#### Text section

The HIV epidemic is bound up with community structures, norms and values, transformation of which depends on those who live within them. Communities are not single entities but collectives of differing people, interests and ideas. However, it is important to recognise that communities themselves possess expertise, interest in and capacity to bring about many necessary changes in structures, norms and values, which outsiders do not necessarily share.

We know empirically that developing countries like Thailand and Uganda, with remarkable successes to date at slowing or reversing the spread of HIV, have combined top-level political leadership, engagement of civil servants throughout the Ministry of Health and beyond, and widespread community mobilisation.

UNAIDS says: “A community becomes mobilised when a particular group of people becomes aware of a shared concern or common need, and decides together to take action in order to create shared benefits. This action may be helped by the participation of an external facilitator - either a person or another organisation. However, momentum for continued mobilisation must come from within the concerned group or it will not be sustained over time”.

As experiences shared in “Community Lessons, Global Learning” have highlighted, there is solid evidence of several factors which might explain why community mobilisation is so important in effective responses to AIDS. These include:
  • People are more likely to respond to safer-sex and safer-drug taking messages from their peers;

  • Community norms can positively or negatively affect both risk behaviour and risk factors;

  • Most people living with HIV or AIDS depend on their family and their community for most of their care;

  • Some community groups can be more effective than government services or the private sector at reaching particular vulnerable populations, especially the poorest and the most socially marginalised; and

  • Most community organisations can respond relatively quickly to changing needs and circumstances, while some have strong track records of innovation.

########

Problems and tasks
A - Reproduce the stretch of the HIV text from "As experiences shared" through "records of innovation." word for word.
B - Answer these questions from the HIV text:
(i) Which two developing countries does it name as having slowed or reversed the spread of HIV?
(ii) In the UNAIDS quotation, where must momentum for continued mobilization come from?
(iii) Whom do most people living with HIV or AIDS depend on for most of their care?
C - Render this sentence from the HIV text in Spanish: "Communities are not single entities but collectives of differing people, interests and ideas."
The data after this point is separate material, unrelated to the HIV text.

#### Material supplied

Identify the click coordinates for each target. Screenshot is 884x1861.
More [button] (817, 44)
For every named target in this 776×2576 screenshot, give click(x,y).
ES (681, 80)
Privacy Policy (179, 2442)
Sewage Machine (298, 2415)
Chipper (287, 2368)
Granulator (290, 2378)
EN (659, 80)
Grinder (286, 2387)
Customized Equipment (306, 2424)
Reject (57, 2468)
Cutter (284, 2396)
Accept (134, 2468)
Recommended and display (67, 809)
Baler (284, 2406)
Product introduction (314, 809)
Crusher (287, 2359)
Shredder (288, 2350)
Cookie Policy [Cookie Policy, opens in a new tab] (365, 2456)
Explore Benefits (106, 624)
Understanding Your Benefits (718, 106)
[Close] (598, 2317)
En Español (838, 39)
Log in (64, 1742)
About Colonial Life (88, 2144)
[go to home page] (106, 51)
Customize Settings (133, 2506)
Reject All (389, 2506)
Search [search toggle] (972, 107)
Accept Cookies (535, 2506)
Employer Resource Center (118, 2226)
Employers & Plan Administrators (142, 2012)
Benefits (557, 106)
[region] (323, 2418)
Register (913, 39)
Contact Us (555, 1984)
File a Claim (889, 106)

########

Task-by-task outputs
A -
As experiences shared in “Community Lessons, Global Learning” have highlighted, there is solid evidence of several factors which might explain why community mobilisation is so important in effective responses to AIDS. These include:
  • People are more likely to respond to safer-sex and safer-drug taking messages from their peers;

  • Community norms can positively or negatively affect both risk behaviour and risk factors;

  • Most people living with HIV or AIDS depend on their family and their community for most of their care;

  • Some community groups can be more effective than government services or the private sector at reaching particular vulnerable populations, especially the poorest and the most socially marginalised; and

  • Most community organisations can respond relatively quickly to changing needs and circumstances, while some have strong track records of innovation.

B -
(i) Thailand and Uganda.
(ii) From within the concerned group.
(iii) Their family and their community.

C - Las comunidades no son entidades únicas, sino colectivos de personas, intereses e ideas diferentes.